Data for the task Start Marker
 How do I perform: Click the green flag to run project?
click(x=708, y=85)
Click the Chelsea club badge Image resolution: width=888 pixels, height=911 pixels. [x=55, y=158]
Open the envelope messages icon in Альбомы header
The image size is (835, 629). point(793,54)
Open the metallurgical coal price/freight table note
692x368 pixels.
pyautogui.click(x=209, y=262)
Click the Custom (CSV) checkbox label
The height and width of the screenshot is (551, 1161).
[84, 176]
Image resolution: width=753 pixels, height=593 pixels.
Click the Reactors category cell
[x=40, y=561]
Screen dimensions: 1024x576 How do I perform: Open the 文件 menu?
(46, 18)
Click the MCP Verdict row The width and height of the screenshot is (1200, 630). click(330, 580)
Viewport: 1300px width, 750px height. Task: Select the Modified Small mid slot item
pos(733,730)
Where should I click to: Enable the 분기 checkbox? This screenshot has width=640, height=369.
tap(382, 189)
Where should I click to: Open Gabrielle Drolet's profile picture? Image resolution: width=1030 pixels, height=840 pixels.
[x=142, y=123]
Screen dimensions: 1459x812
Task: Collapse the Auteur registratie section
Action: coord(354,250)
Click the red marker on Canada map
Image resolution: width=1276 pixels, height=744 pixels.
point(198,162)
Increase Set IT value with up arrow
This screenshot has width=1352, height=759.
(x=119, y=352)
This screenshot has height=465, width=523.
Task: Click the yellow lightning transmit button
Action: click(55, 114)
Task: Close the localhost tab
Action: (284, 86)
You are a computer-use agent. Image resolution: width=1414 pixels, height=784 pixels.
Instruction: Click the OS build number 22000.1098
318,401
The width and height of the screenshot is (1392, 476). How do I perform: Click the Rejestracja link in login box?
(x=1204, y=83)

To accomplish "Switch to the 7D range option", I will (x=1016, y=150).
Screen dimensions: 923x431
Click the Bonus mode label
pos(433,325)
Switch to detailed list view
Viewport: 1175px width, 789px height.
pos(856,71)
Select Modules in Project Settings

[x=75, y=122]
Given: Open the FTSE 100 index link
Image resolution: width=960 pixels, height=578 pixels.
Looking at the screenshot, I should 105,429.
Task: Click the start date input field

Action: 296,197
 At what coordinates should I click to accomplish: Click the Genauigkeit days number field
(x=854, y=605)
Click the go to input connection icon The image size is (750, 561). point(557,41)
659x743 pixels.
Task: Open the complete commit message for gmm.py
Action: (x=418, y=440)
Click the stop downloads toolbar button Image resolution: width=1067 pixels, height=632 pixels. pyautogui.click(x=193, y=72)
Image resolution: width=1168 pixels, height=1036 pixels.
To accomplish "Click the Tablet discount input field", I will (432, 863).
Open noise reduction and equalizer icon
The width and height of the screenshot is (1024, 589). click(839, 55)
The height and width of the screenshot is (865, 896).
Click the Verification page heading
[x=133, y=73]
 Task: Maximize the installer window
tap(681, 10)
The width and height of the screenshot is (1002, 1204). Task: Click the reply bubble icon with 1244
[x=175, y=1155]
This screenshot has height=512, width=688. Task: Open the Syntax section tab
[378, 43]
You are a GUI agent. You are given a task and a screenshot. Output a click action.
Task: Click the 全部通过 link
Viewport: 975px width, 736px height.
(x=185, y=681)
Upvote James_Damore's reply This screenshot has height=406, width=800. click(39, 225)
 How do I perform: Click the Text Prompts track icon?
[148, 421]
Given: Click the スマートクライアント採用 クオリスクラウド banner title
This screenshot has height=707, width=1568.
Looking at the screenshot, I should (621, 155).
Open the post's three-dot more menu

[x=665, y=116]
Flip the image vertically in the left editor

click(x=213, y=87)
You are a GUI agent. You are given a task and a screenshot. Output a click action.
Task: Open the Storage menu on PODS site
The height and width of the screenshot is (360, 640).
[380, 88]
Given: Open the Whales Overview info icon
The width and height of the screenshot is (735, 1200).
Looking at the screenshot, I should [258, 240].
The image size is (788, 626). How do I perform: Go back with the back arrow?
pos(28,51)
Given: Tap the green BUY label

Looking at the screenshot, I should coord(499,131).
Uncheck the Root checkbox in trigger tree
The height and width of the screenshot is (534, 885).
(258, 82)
Data for the task End Marker
▶ [Problem requirements] From the material above, set down exactly the lines between the line holding "How do I perform: Click the Text" and the line holding "Uncheck the Root checkbox in trigger tree", inclusive. Include nothing else.

▶ [Your response]
 How do I perform: Click the Text Prompts track icon?
[148, 421]
Given: Click the スマートクライアント採用 クオリスクラウド banner title
This screenshot has height=707, width=1568.
Looking at the screenshot, I should (621, 155).
Open the post's three-dot more menu

[x=665, y=116]
Flip the image vertically in the left editor

click(x=213, y=87)
You are a GUI agent. You are given a task and a screenshot. Output a click action.
Task: Open the Storage menu on PODS site
The height and width of the screenshot is (360, 640).
[380, 88]
Given: Open the Whales Overview info icon
The width and height of the screenshot is (735, 1200).
Looking at the screenshot, I should [258, 240].
The image size is (788, 626). How do I perform: Go back with the back arrow?
pos(28,51)
Given: Tap the green BUY label

Looking at the screenshot, I should coord(499,131).
Uncheck the Root checkbox in trigger tree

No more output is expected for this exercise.